Basta guardare a quel che l'1 novembre è accaduto al titolo Telecom Italia in Borsa. Il +5,15% di chiusura arriva all'indomani della nomina da parte del Governo Meloni dei 31 sottosegretari, di cui 8 viceministri con delega. Il senatore Alessio Butti (coordinatore di Fratelli d'Italia per le strategie sulle telecomunicazioni) è stato nominato Sottosegretario dell'Innovazione tecnologica alla Presidenza del consiglio, subentrando di fatto a Vittorio Colao, ex ministro dell'Innovazione. 

Con la nomina di Butti, peraltro largamente attesa dopo la formazione del nuovo Governo, potrebbe tornare in auge il progetto Minerva (di cui Butti è stato il principale promotore durante la campagna elettorale) qualora da qui a fine novembre non si dovesse raggiungere un accordo per l'acquisizione di NetCo (la società con all'interno rete primaria e secondaria di Tim oltre a Sparkle) da parte di Cdp e Macquarie (gli azionisti di Open Fiber con Cdp in posizione di pivot). Il progetto – che peraltro si pone in antitesi rispetto al piano che attualmente vede impegnata come detto Cdp per portare la rete Tim in seno a Open Fiber - prevede il mantenimento della rete in capo a Tim, che come detto anche dalla premier Giorgia Meloni in Parlamento dovrà «rimanere pubblica».

Il tutto potrebbe passare da un'opa di Cdp su Tim, vendendo poi la parte servizi. Ma c'è anche la possibilità della vendita di una quota di minoranza della rete. Magari a fondi come Kkr che sul dossier sono da tempo (un anno fa si era ventilata un'Opa da 0,505 euro ad azione: valori ben lontani dagli 0,21 euro di oggi)

La banda larga

Va detto che sulle deleghe per le Tlc la sfida è aperta con il ministero delle Imprese e del Made in Italy (eredità del Mise). Il mercato sente comunque aria di stabilizzazione per l'ex incumbent delle Tlc. Che da qui a fine anno dovrebbe arrivare a capire (buona parte) del suo destino. 

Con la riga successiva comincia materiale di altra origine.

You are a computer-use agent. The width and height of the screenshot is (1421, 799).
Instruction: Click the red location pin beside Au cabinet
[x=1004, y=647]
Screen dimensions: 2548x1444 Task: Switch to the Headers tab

Si tratta della partita più immediata e visibile. Forse la più spinosa. Non l'unica però che il Governo Meloni dovrà giocare sui temi del digitale. Il 27% dei fondi stanziati dal Piano nazionale di ripresa e resilienza (Pnrr) è destinato al digitale nelle sue varie articolazioni. Sul tavolo ci sono però partite delicatissime da gestire. Il piano banda larga in toto per esempio, con la necessità di rispettare la scadenza del 2026 per il completamento della copertura del territorio e della popolazione con le reti ad altissima capacità. C'è poi tutta l'azione che riguarda il Psn: il cloud nazionale dove far confluire i dati delle pubbliche amministrazioni che da ottobre vede alla guida l'ex ad di Ericsson Italia Emanuele Iannetti.

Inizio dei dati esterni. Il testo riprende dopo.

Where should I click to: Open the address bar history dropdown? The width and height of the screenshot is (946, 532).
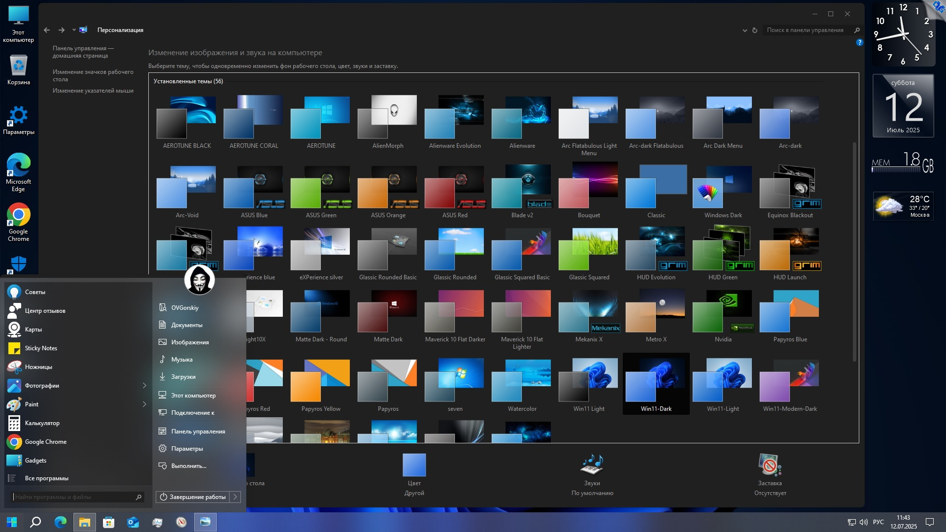pos(744,30)
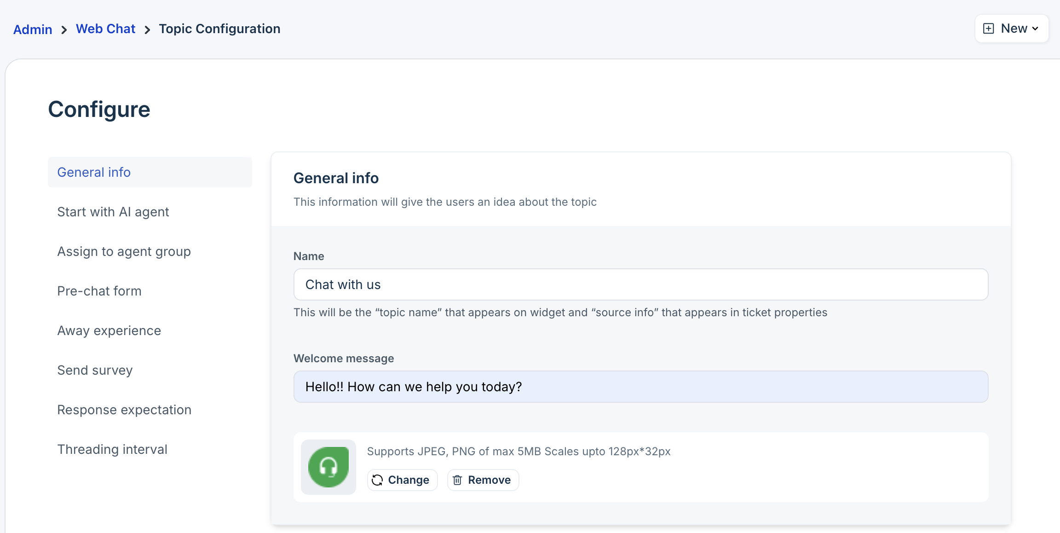Open the Start with AI agent section

113,212
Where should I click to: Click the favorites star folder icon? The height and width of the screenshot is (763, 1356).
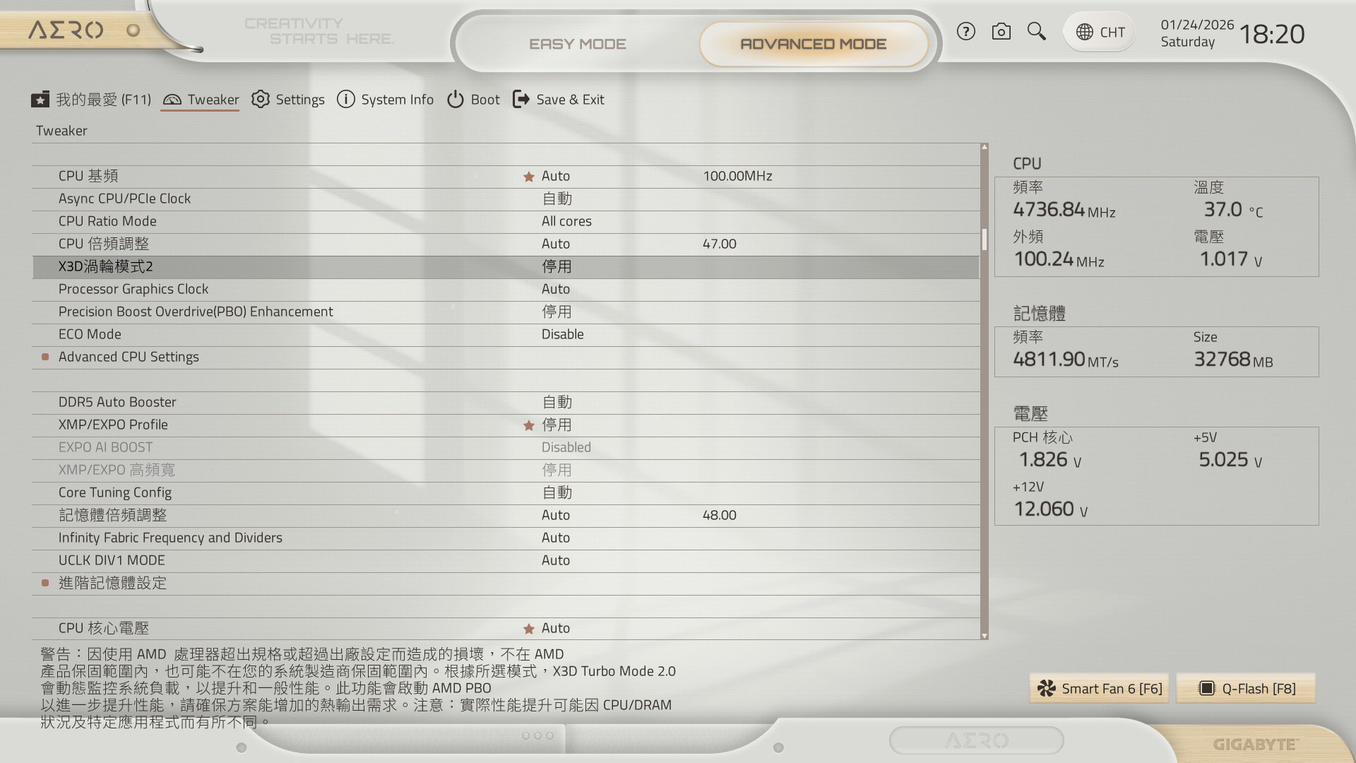tap(40, 100)

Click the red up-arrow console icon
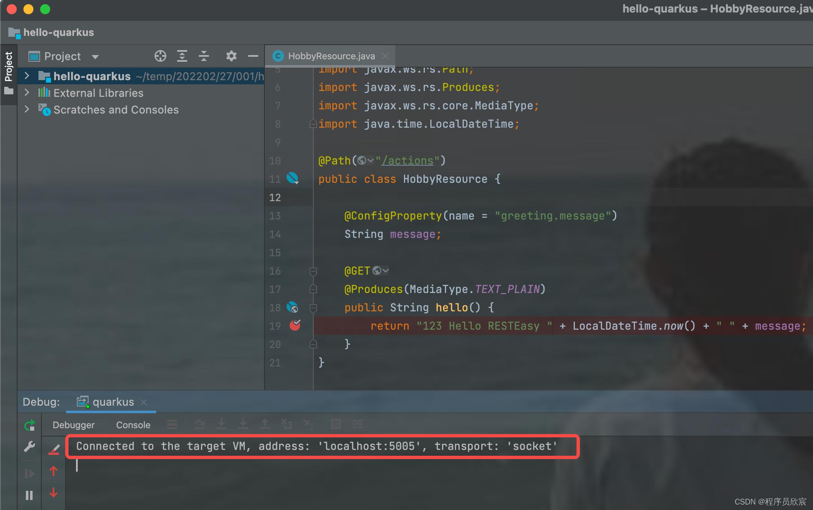coord(53,471)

La società di scopo partecipata da Tim (45%), Leonardo (25%), Cdp (20%) e Sogei (10%) c'è. Ma il progetto ha bisogno di un sostegno politico reso evidente innanzitutto dagli obiettivi. A regime, il polo dovrà portare il 75% delle amministrazioni italiane a utilizzare i servizi cloud entro il 2026.

Spid e cybersecurity

Ci sono poi i capitoli di Spid e cittadinanza digitale o anche dalla cybersecurity. Il giudizio di analisti e osservatori è sospeso: l'aver detto addio al ministero guidato prima da Paola Pisano e poi da Vittorio Colao è un punto di forza o di debolezza? Il committment deve essere forte ma dall'altra parte la trasversalità degli interventi non confligge affatto con un'azione in seno alla presidenza del Consiglio come in questo caso con la nomina del sottosegretario Butti.

Con una certezza: si tratta di una sfida chiave per il sistema Paese. In anni decisivi per trascinare l'Italia fuori dai Paesi che sul digitale rincorrono il gruppo di testa nella Ue.